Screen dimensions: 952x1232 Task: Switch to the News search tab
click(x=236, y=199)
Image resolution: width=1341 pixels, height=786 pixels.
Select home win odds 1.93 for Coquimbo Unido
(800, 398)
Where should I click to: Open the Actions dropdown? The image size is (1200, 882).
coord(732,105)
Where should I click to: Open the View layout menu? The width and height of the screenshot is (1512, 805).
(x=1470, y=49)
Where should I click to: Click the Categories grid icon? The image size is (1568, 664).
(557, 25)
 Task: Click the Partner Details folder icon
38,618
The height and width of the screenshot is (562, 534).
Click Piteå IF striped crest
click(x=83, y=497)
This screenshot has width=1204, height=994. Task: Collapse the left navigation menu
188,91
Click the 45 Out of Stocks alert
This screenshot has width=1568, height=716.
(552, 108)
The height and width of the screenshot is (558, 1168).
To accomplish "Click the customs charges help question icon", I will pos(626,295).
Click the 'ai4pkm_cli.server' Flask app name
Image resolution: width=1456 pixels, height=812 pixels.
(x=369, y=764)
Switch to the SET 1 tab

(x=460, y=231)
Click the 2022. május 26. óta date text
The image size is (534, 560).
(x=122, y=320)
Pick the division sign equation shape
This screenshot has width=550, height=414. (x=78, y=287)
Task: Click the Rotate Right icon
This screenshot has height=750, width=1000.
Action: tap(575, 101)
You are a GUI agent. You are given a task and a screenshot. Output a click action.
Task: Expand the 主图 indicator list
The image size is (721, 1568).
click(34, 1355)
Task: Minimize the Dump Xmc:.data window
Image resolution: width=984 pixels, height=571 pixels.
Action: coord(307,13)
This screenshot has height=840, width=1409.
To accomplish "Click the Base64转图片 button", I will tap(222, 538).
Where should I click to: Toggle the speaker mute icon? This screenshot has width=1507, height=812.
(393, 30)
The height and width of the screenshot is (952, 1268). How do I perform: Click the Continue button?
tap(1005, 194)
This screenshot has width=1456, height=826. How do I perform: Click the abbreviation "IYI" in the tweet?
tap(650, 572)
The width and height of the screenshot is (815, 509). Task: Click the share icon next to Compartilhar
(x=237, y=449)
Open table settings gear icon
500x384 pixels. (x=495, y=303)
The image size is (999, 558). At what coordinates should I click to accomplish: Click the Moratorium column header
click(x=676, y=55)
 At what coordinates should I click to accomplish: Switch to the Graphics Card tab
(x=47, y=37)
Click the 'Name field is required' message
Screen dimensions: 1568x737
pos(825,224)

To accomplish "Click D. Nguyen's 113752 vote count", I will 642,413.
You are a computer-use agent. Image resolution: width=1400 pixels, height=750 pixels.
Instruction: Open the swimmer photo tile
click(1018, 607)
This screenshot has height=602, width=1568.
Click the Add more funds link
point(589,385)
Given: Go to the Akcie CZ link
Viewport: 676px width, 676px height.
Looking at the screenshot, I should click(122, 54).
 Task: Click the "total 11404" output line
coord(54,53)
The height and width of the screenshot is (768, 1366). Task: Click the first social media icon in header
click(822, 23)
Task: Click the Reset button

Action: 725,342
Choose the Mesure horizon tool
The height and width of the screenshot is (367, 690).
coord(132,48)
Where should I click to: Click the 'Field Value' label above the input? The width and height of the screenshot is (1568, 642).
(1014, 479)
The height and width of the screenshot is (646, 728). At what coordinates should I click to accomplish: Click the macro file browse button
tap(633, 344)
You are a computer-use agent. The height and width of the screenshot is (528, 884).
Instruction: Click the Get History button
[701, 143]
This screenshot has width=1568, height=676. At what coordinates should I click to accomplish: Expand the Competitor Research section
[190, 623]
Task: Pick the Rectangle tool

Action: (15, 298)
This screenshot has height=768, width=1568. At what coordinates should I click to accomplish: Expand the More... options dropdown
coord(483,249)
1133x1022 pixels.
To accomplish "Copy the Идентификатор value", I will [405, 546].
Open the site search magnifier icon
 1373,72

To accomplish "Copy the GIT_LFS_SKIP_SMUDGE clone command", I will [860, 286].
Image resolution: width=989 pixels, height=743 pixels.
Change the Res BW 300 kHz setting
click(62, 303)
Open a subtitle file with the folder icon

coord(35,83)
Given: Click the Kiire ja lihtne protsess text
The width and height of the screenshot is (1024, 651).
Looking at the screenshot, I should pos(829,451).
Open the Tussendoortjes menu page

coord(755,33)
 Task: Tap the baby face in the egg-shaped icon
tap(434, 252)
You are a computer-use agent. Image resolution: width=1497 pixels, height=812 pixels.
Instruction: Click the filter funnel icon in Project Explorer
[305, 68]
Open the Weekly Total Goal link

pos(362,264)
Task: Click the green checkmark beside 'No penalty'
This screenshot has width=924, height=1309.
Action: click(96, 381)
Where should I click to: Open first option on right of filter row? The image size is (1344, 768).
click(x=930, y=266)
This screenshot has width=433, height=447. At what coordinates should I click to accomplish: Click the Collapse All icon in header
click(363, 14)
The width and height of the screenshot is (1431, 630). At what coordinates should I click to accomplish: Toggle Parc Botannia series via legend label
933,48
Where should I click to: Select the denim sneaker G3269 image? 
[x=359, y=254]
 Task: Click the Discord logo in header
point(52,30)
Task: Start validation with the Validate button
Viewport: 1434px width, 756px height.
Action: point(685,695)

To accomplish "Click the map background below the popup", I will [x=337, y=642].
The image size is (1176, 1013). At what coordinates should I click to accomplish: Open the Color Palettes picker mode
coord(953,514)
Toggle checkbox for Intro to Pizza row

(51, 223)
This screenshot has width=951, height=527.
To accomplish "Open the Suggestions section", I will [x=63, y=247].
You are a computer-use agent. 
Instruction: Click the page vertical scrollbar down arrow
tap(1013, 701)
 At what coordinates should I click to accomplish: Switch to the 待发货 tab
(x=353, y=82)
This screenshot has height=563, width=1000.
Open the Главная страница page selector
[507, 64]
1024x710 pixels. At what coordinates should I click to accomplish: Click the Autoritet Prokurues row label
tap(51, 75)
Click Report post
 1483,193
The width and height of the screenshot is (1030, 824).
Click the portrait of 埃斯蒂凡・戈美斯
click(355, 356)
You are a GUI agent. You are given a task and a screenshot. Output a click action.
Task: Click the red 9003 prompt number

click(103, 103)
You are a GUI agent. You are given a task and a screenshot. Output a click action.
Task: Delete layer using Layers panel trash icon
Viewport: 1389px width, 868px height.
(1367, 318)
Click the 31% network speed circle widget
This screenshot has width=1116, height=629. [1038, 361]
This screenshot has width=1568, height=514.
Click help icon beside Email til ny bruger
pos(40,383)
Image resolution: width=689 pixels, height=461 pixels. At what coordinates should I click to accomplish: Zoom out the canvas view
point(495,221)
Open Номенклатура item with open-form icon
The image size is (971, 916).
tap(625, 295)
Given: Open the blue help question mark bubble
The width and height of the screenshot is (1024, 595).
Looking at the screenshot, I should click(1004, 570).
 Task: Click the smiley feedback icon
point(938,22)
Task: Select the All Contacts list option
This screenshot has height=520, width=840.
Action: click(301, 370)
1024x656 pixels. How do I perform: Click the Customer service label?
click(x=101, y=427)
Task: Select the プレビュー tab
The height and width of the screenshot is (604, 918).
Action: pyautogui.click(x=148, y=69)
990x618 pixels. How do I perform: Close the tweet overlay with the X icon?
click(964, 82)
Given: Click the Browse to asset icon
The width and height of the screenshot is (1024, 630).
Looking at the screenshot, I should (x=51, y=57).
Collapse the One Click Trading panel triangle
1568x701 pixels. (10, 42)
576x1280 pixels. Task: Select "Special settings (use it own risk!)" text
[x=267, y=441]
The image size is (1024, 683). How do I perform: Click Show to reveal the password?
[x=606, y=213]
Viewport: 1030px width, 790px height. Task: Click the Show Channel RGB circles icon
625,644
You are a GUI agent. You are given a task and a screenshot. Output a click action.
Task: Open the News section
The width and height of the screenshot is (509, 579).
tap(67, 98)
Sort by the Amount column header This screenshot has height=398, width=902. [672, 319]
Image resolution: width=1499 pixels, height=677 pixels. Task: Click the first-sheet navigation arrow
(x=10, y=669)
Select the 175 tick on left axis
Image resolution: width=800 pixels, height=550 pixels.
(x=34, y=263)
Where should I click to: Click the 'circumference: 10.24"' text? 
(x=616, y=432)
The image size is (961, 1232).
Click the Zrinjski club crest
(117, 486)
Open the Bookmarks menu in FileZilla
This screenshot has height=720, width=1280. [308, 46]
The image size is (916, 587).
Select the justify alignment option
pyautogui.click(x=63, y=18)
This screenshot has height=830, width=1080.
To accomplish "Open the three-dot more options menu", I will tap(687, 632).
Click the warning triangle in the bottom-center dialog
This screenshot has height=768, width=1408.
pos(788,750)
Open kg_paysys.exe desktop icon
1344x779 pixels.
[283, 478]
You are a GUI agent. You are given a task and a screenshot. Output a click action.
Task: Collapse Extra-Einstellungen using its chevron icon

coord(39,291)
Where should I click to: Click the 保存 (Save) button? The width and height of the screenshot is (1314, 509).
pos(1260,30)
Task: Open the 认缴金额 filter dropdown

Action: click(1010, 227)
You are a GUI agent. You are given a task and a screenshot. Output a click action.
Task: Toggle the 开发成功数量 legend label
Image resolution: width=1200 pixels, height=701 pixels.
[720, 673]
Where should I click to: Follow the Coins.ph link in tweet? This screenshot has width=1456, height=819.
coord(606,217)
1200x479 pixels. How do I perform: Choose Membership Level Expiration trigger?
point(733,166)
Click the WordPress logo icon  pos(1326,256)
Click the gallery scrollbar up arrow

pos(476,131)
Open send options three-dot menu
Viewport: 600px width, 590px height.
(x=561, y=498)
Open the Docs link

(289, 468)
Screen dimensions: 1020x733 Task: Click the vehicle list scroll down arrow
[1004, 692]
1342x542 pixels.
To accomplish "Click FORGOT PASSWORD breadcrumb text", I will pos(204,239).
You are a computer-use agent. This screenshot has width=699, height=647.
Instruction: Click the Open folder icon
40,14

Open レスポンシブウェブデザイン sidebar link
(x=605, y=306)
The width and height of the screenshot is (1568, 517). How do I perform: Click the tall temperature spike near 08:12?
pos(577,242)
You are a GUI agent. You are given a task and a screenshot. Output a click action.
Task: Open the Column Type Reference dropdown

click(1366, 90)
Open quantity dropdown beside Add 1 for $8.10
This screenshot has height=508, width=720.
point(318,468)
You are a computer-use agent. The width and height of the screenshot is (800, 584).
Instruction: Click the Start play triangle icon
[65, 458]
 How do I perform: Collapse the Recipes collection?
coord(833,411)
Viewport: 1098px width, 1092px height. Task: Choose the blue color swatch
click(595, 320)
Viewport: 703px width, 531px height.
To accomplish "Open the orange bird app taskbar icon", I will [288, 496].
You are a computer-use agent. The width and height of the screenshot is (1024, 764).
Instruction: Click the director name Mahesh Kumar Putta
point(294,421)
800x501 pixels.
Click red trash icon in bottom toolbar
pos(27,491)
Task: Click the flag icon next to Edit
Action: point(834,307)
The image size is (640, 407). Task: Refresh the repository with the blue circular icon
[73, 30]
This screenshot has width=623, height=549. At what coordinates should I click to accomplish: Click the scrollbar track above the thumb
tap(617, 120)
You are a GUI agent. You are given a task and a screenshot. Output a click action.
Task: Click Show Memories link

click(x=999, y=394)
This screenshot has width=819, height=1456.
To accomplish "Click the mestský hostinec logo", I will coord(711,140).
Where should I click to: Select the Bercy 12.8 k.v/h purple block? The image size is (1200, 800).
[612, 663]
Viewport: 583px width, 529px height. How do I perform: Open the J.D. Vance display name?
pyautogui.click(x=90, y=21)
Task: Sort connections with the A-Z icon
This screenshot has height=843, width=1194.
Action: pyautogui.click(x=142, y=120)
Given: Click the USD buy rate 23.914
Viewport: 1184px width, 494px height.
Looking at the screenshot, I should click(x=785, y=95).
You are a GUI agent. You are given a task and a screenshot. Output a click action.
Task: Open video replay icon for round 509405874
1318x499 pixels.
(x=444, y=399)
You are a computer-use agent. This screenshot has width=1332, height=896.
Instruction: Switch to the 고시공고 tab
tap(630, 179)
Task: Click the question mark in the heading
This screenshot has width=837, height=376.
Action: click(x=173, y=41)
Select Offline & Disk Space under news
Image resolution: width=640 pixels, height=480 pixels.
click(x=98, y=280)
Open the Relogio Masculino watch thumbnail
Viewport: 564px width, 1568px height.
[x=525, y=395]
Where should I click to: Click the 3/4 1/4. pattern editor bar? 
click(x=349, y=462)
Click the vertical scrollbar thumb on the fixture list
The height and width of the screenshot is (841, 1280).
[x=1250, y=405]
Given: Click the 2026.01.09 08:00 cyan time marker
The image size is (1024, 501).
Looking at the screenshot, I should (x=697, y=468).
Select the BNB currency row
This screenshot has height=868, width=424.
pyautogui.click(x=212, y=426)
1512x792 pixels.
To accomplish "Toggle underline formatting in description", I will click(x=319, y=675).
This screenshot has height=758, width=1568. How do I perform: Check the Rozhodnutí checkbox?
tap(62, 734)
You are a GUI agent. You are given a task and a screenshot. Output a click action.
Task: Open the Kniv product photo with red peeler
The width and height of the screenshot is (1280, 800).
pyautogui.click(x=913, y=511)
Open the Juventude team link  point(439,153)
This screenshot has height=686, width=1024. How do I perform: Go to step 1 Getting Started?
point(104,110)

→ Exercise
Among the lines above, which ones include the word "computer"? Copy them.

→ Completed exercise
You are a computer-use agent. Image resolution: width=1400 pixels, height=750 pixels.
You are a computer-use agent. The height and width of the screenshot is (528, 884).
You are a computer-use agent. Image resolution: width=1497 pixels, height=812 pixels.
You are a computer-use agent. 
You are a computer-use agent. This screenshot has width=699, height=647.
You are a computer-use agent. The width and height of the screenshot is (800, 584).
You are a computer-use agent. The width and height of the screenshot is (1024, 764).
You are a computer-use agent. This screenshot has width=1332, height=896.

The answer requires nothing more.